● Source extract
Do assumption-based journeys work?

Jan 11 / Michel Stevens

Most organizations build their customer journey maps the easy way. They gather stakeholders in a room, pool their assumptions, sketch out what they think the customer experience looks like, and call it done. It's fast. It's cheap. It feels productive.


It's also dangerously wrong.


A journey map built on assumptions is a fiction. It's a story your organization tells itself about how customers behave, what they need, and where they struggle. And like most stories, it bears little resemblance to reality. The problem is that your organization will use this fiction to make real decisions. 


There's a better way. It's not faster. It's not cheaper. But it's the difference between building experiences that resonate with customers and building experiences that frustrate them.

The risks of an assumption-based journey map are real. First, these maps carry less weight in your organization. When you present a map built on hunches and stakeholder opinions, people dismiss it as "anecdotal." It doesn't drive change because it doesn't feel credible. Second, and more dangerous, your team will use these inaccurate maps to make decisions that actually harm the customer experience. You might optimize for the wrong moments. You might solve problems that don't exist while ignoring the ones that do.

The alternative is research-backed journey mapping. It's grounded in what customers actually do, what they actually feel, and what actually matters to them. And when you present a map built on real customer data, something shifts. People listen. They believe it. They act on it.

● Information provided
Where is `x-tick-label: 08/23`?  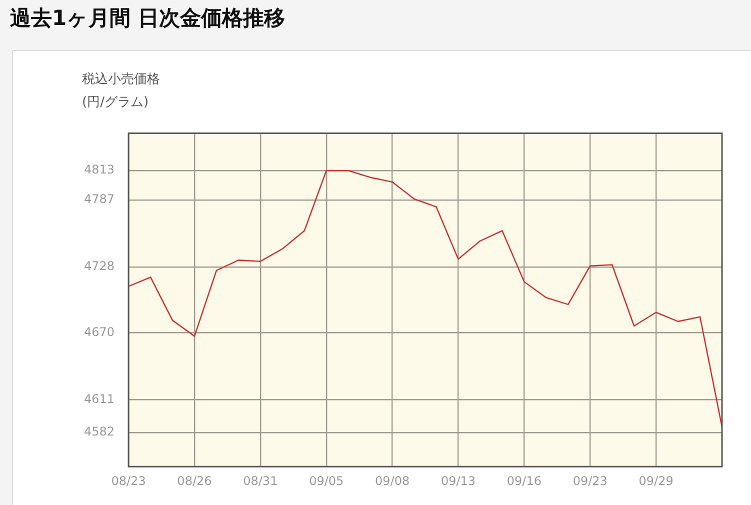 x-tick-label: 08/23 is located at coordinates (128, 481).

● Apply what you read
**A.** Answer these questions using the journey-mapping article:
(i) Whose name appears next to the date "Jan 11"?
(ii) What do people dismiss a map built on hunches and stakeholder opinions as?
(iii) What alternative to assumption-based maps does the article propose?
**B.** Decide whether each statement agrees with the journey-mapping article, and support each answer with a quotation from it:
(i) The better way to build journey maps is faster than the assumption-based method.
(ii) Teams may use inaccurate maps to make decisions that harm the customer experience.
(iii) Assumption-based mapping is described as expensive.
**C.** Rewrite the journey-mapping article from "Jan 11 / Michel" to "that frustrate them.", renaming "fiction" as "fantasy" wherever it appears.

● Expected responses
**A.**
(i) Michel Stevens
(ii) "Anecdotal"
(iii) Research-backed journey mapping

**B.**
(i) No: "There's a better way. It's not faster."
(ii) Yes: "your team will use these inaccurate maps to make decisions that actually harm the customer experience"
(iii) No: "It's fast. It's cheap."

**C.**
Jan 11 / Michel Stevens

Most organizations build their customer journey maps the easy way. They gather stakeholders in a room, pool their assumptions, sketch out what they think the customer experience looks like, and call it done. It's fast. It's cheap. It feels productive.


It's also dangerously wrong.


A journey map built on assumptions is a fantasy. It's a story your organization tells itself about how customers behave, what they need, and where they struggle. And like most stories, it bears little resemblance to reality. The problem is that your organization will use this fantasy to make real decisions. 


There's a better way. It's not faster. It's not cheaper. But it's the difference between building experiences that resonate with customers and building experiences that frustrate them.